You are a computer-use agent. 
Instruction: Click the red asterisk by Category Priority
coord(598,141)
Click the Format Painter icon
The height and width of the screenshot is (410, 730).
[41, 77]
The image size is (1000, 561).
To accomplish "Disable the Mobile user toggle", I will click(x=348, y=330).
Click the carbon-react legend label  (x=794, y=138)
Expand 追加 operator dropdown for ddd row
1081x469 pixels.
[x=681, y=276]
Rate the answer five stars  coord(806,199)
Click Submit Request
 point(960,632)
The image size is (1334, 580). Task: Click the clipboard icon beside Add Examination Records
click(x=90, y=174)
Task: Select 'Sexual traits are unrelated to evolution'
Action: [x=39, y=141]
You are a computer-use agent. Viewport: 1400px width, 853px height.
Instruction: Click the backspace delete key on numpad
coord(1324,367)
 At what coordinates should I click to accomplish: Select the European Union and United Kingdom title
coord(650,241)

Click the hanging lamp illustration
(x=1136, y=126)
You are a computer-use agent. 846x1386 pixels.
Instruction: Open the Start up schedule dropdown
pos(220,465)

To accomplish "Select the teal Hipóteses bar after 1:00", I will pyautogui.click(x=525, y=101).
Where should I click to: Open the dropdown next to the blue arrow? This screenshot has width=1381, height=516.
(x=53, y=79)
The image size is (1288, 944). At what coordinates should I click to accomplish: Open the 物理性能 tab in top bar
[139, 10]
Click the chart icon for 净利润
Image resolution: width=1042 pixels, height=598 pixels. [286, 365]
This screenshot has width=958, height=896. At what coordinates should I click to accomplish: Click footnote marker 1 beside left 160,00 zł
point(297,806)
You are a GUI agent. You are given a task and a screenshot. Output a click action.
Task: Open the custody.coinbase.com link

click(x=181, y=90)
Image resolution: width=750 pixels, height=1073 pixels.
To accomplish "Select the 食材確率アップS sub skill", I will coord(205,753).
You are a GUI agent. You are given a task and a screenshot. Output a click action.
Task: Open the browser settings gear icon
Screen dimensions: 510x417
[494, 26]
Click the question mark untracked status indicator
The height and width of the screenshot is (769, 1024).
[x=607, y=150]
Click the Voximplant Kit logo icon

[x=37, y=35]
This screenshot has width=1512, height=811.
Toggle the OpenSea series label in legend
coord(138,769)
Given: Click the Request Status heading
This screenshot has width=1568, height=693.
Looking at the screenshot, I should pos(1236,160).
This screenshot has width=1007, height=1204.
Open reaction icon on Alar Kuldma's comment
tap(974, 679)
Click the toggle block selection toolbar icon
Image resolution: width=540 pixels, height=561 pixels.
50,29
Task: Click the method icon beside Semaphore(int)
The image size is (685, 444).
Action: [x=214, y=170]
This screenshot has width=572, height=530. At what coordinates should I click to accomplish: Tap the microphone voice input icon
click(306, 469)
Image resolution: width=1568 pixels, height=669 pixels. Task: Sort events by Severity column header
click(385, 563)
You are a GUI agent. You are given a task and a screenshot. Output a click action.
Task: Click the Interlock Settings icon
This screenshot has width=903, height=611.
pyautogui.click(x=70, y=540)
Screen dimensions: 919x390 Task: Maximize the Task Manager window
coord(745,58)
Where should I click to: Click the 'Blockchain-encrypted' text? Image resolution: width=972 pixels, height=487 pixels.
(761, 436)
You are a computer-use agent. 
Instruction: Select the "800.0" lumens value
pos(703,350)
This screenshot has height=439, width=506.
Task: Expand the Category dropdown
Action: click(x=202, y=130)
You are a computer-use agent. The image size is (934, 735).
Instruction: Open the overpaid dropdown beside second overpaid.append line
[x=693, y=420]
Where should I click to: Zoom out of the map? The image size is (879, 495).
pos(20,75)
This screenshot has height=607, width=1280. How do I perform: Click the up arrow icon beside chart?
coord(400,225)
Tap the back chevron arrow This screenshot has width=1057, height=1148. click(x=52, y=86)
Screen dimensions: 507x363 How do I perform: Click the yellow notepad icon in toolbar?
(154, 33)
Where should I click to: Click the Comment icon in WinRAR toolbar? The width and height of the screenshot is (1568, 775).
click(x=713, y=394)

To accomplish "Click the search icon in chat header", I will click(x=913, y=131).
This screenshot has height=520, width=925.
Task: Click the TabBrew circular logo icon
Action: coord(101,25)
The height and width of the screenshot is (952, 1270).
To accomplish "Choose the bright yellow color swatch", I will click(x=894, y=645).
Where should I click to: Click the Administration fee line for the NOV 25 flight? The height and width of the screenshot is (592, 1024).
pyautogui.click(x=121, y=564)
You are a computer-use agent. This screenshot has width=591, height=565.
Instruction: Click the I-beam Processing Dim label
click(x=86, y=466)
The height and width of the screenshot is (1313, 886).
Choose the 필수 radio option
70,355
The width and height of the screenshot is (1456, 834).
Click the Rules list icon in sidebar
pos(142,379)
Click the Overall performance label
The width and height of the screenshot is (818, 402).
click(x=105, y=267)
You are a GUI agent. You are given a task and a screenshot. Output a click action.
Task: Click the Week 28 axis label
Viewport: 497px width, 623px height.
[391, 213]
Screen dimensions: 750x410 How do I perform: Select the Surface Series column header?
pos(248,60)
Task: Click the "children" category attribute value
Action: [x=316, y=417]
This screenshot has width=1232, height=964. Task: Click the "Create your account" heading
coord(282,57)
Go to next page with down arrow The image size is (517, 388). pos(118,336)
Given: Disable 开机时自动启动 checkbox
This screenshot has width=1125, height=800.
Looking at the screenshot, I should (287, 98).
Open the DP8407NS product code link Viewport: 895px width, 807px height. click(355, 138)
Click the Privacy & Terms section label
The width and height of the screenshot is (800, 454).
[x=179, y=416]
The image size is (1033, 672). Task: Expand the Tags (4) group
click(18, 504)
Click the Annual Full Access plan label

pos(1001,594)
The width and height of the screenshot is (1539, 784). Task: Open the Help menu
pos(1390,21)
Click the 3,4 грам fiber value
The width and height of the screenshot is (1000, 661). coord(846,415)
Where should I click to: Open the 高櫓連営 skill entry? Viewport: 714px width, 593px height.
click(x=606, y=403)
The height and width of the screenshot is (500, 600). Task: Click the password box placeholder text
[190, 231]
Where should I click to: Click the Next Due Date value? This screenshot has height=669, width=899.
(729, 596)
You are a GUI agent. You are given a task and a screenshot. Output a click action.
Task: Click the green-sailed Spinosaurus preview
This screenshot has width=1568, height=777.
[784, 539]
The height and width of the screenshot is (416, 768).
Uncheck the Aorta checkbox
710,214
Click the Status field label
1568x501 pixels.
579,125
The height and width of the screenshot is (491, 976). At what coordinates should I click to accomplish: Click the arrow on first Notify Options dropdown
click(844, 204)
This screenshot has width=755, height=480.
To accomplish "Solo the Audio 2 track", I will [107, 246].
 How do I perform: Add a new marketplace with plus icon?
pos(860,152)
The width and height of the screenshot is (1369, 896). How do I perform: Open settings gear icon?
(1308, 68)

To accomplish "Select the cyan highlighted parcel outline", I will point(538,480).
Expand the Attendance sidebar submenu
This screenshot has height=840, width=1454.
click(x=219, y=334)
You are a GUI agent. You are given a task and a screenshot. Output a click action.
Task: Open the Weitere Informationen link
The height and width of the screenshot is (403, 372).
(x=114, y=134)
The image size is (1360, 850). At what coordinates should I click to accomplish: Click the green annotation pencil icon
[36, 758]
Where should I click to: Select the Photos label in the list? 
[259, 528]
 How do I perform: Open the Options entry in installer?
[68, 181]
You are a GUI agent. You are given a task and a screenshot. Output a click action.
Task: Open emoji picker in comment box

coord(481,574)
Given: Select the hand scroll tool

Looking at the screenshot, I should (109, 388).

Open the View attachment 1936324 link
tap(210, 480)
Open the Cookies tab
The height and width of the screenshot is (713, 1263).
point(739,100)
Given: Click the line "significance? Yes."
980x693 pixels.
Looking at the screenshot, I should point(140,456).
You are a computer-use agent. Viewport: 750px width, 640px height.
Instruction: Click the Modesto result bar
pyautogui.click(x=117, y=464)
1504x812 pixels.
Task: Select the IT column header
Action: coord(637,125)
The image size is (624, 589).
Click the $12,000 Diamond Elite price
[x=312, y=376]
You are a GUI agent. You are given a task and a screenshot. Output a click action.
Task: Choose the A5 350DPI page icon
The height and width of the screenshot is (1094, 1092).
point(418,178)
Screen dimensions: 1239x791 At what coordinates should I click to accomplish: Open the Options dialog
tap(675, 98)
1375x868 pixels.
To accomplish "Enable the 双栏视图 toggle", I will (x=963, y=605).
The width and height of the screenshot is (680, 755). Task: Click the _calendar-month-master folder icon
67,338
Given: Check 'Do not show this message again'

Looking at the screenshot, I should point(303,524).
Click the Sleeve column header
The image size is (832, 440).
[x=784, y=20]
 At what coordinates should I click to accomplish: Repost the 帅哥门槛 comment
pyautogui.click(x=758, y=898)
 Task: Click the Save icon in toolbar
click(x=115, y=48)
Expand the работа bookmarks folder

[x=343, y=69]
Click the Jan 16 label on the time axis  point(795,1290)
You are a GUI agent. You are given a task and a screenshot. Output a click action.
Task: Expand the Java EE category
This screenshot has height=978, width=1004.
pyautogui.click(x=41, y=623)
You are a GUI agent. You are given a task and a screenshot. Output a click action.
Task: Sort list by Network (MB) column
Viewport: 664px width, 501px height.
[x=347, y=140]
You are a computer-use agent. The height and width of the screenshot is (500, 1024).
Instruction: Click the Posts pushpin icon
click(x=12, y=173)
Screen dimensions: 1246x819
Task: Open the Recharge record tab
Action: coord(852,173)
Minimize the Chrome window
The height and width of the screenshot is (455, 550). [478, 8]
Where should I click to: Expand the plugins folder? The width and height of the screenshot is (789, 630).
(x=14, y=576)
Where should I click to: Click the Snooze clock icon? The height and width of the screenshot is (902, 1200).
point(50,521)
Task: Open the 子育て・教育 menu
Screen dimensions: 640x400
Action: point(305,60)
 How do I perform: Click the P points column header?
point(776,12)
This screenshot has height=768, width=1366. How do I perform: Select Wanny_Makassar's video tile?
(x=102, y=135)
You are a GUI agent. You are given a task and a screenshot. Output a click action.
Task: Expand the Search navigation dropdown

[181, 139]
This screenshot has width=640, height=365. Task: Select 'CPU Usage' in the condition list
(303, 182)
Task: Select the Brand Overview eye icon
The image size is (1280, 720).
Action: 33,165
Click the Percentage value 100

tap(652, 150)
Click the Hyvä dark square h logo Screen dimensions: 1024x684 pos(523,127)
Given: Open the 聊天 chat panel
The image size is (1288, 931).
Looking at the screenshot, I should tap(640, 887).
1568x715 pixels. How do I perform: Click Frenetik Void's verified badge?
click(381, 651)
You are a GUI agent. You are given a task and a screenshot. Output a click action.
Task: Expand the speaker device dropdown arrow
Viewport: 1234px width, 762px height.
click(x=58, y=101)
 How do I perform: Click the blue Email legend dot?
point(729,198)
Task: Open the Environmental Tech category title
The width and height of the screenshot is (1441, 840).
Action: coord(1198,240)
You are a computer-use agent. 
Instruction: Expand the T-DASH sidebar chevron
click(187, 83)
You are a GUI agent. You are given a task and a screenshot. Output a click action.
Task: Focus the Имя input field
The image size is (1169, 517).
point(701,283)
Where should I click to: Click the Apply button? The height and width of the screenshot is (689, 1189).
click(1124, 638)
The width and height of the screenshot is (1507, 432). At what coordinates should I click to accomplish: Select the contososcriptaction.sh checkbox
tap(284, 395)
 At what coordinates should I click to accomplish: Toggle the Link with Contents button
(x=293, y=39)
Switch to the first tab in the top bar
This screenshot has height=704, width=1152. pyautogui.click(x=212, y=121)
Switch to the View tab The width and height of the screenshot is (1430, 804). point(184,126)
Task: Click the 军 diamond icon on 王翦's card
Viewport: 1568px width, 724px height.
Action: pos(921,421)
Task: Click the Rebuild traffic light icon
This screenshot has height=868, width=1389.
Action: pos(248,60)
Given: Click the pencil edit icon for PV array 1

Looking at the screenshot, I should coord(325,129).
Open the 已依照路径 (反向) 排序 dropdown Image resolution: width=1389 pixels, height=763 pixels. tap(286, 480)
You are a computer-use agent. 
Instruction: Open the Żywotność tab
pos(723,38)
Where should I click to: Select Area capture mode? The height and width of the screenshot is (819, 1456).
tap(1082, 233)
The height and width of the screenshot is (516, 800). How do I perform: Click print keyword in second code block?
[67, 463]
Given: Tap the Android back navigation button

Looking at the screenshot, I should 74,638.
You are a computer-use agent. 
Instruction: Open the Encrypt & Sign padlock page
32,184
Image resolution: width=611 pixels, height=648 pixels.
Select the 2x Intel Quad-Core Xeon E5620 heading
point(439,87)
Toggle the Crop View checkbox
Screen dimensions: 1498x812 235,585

****

- [TASK REQUIREMENTS]:
Each line of the listing that includes the word "axis" should be copied out.

- [TASK OUTPUT]:
Task: Click the Week 28 axis label
Click the Jan 16 label on the time axis  point(795,1290)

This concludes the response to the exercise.